The puja at the Keauhou Beach Hotel was to begin at 7:00. The dozen US-based astrologers (most prominently Chakrapani Ullal of Los Angeles) had gathered to conduct the presentations to the 80 people who paid $245 each to participate in a program of lectures and workshops ranging from an “Introduction to Vedic Astrology” by Chakrapani to “Advanced Techniques in Gochara” by Christina Collins-Hill. We delayed as long as possible and then proceeded without the necessary puja articles, improvising with a wine glass for a bell and a candle as an arati lamp. Just knowing we were in an eclipse period gave a certain humorous detachment from it all.

The power of an eclipse was the main discussion topic the first evening–and there was plenty of testimony about how real the impact was. Most of the teaching faculty, comprising some of the best Vedic astrologers in US, gave their personal testimonies. Christina told how she left her home a few days early to avoid the eclipse (but still within the six-day period). She intended to cast a chart for the best departure time, but her husband talked her out of it. On the way to the airport, their car caught on fire.

James Kelleher, of Los Gatos, California, a co-sponsor of the symposium, surprised everyone with his “dare and test” approach to traditional beliefs, explaining how he tried doing things during “inauspicious” times as a test. He doesn’t recommend this to clients, narrating how he narrowly escaped from a serious skiing accident during an eclipse. Personally, he felt there was no need to be paranoid about eclipses, but at the same time one should not brazenly tempt the planets.

Despite the initial startup difficulties, once things were flowing in a routine, the following three days were fairly smooth. We were impressed by the amount of Hindu Dharma that was being taught along with astrology. Most all of the astrologers and participants were of Western background, but everyone was open and hungry for the knowledge of Hinduism. It seems the more Westerners learn and practice Vedic Astrology, the more they learn about Hinduism and are drawn to adopt its practices and principles. Someone commented that anyone drawn to Vedic Astrology was very likely a Hindu in a recent past life.

Vamadeva Shastri (Dr. David Frawley) gave a beautiful talk on Lord Ganesha, Lord Muruga and Lord Hanuman, including some of his personal experiences with these divine beings. A workshop by Dennis Flaherty on knowing your purpose and vocation according to your chart was an accurate, even profound, lecture on the four purusharthas, or goals of life according to the Vedas–dharma, our purpose; artha, what we choose to accumulate; kama, pleasure; and moksha, enlightenment and freedom from rebirth–and how these are reflected in the horoscope.
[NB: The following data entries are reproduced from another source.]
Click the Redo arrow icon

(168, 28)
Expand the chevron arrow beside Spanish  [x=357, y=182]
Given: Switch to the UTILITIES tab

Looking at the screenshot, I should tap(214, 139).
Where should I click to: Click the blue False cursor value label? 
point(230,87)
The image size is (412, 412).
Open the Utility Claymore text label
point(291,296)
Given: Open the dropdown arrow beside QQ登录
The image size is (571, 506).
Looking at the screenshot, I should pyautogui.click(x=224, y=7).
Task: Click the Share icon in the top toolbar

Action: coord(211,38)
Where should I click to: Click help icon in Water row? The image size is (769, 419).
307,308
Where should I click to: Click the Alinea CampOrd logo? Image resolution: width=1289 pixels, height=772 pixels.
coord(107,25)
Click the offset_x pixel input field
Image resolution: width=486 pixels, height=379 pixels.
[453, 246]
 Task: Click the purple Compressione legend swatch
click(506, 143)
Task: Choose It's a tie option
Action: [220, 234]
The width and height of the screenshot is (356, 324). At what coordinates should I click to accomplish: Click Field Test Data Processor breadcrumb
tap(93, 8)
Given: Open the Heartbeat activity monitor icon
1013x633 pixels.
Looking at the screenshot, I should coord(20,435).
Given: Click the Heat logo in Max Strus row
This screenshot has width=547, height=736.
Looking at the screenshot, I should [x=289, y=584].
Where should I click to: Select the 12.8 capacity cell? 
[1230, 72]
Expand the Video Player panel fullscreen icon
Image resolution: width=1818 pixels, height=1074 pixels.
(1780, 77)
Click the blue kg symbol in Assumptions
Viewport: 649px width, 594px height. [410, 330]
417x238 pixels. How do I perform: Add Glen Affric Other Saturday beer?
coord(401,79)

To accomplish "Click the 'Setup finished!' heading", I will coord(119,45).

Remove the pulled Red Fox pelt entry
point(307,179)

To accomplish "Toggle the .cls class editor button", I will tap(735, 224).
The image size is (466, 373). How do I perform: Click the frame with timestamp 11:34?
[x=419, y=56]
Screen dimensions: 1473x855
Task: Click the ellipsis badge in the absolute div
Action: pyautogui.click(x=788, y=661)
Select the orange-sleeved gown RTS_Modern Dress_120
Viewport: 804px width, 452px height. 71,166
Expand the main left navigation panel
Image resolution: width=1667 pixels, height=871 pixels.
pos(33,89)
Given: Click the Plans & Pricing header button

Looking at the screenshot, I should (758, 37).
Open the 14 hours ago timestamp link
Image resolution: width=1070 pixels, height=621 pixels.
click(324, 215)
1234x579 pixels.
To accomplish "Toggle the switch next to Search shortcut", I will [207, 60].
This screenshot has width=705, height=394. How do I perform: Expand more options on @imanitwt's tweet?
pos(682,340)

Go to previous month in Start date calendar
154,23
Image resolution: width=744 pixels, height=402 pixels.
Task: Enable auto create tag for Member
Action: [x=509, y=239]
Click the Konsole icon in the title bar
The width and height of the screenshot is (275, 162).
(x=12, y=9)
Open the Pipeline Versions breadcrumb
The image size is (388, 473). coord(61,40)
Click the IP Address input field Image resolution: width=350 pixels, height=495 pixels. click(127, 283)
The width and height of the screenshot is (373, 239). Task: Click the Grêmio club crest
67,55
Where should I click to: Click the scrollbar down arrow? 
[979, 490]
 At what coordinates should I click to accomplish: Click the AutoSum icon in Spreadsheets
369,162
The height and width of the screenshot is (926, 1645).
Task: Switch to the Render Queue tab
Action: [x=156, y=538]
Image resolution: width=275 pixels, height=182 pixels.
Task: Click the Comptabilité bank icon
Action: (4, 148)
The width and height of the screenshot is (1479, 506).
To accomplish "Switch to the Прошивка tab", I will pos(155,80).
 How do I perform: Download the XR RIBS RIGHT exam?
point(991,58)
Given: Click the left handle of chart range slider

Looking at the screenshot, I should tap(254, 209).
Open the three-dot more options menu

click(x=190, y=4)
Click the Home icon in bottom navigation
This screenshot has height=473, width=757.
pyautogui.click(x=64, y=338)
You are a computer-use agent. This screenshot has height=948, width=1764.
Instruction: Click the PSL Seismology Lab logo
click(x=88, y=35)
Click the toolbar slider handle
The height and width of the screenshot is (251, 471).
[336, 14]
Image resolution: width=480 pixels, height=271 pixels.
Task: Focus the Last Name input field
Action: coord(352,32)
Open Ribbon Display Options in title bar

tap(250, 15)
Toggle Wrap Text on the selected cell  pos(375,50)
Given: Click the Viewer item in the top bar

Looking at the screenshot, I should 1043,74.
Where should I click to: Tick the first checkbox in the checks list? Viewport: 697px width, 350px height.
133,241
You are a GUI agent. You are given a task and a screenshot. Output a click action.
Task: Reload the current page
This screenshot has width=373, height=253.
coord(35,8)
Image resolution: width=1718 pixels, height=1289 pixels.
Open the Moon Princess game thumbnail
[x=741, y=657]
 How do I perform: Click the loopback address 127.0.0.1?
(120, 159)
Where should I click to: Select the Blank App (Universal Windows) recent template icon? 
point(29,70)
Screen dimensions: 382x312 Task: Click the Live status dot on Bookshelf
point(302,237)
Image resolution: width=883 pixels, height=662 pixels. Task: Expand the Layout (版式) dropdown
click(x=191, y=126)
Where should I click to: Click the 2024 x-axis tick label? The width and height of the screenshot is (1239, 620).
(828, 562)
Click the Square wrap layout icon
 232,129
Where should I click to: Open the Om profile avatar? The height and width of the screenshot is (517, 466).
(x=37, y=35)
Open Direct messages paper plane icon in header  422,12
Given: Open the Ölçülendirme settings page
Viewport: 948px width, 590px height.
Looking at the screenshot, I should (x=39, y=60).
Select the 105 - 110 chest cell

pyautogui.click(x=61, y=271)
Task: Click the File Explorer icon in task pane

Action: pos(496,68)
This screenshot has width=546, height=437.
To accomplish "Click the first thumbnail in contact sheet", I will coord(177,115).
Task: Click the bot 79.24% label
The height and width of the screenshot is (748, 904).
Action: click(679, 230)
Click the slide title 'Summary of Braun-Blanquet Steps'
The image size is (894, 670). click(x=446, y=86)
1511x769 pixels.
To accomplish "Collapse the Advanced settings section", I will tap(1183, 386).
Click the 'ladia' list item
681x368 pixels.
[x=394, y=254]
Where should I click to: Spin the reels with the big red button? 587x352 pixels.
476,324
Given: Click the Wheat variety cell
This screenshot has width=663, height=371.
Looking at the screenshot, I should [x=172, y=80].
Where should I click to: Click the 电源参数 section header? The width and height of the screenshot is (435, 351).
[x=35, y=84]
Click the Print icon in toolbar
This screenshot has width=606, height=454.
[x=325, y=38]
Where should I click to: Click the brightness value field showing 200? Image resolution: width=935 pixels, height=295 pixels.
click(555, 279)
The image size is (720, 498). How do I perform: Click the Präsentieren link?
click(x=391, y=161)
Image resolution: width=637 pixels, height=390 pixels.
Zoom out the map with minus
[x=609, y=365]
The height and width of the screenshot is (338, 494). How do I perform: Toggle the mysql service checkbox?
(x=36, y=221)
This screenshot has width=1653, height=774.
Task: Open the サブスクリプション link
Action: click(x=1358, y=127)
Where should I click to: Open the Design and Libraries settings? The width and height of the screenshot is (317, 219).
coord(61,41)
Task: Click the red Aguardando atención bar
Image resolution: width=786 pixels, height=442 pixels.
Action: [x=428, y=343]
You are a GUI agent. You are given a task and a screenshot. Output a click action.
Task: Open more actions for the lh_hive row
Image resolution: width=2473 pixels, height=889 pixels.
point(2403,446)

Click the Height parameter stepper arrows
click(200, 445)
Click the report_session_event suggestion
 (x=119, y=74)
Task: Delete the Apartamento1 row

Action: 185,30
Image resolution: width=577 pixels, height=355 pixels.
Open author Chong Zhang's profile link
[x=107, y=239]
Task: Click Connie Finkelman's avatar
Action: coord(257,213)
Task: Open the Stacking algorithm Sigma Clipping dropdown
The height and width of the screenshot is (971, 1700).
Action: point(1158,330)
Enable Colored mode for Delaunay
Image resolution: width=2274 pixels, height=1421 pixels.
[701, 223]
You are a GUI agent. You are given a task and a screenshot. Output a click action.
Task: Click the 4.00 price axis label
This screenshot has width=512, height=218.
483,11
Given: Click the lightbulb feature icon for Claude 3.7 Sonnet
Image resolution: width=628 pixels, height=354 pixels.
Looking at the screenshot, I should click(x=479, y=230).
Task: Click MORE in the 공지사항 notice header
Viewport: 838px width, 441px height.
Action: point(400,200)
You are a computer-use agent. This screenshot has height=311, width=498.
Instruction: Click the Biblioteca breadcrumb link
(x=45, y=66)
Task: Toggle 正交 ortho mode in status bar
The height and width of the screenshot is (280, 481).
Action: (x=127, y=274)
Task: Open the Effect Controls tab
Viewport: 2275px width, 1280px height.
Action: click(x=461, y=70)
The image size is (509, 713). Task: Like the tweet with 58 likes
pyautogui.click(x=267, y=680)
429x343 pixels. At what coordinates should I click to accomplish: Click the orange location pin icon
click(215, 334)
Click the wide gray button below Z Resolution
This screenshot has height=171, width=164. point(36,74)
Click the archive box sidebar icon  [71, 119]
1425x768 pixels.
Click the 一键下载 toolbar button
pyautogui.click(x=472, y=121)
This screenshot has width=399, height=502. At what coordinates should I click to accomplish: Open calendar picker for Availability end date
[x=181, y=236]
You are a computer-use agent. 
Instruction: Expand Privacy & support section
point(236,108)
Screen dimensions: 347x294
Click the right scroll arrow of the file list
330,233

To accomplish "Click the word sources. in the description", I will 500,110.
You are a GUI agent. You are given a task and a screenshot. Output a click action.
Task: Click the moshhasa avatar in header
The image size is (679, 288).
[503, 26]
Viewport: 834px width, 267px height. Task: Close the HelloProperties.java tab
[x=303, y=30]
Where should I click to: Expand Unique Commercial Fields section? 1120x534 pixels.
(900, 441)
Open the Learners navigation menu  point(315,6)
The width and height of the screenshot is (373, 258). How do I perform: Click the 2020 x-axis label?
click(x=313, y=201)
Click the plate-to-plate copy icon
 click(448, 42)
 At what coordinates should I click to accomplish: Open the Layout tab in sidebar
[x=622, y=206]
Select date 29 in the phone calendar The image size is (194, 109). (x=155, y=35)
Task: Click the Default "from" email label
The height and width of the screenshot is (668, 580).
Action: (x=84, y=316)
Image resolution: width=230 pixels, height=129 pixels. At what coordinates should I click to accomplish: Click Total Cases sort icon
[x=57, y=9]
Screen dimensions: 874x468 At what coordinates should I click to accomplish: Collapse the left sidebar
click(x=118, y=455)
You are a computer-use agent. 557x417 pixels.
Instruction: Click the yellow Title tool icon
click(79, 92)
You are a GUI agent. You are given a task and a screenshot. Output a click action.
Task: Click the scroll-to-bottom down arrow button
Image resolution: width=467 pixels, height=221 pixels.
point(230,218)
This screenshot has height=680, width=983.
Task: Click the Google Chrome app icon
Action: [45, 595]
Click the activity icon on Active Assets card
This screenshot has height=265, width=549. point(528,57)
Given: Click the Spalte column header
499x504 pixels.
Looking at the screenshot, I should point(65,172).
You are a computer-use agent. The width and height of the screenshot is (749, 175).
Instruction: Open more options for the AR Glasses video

During the last day of workshop “intensives,” which ran from 10am to 5pm, Chakrapani unfolded the mysteries of relationship compatibility and cultural context. Examining the chart of Liz Taylor, Chakrapani explained that if she had been born with the same horoscope but raised in a traditional Hindu family in India rather than in the West, she would have married only once (instead of eight times) because Hindu beliefs, culture and society would override certain tendencies of her nature. He stressed how important it is to understand the full background of a person in order to give a correct chart interpretation. He analyzed the charts of Hugh Hefner, Madonna and Jack Nicholson–there wasn’t time for Bill Clinton–as examples of how an individual’s nature and tendencies are a key factor in matching two charts for marriage. Some people, he said, are just not suited for married life, no matter how good a compatibility there is with a potential partner.

The conference ended without incident. Each returned home with new friends, new knowledge and a greater appreciation of eclipses, which most certainly strain the inner and outer atmospheres.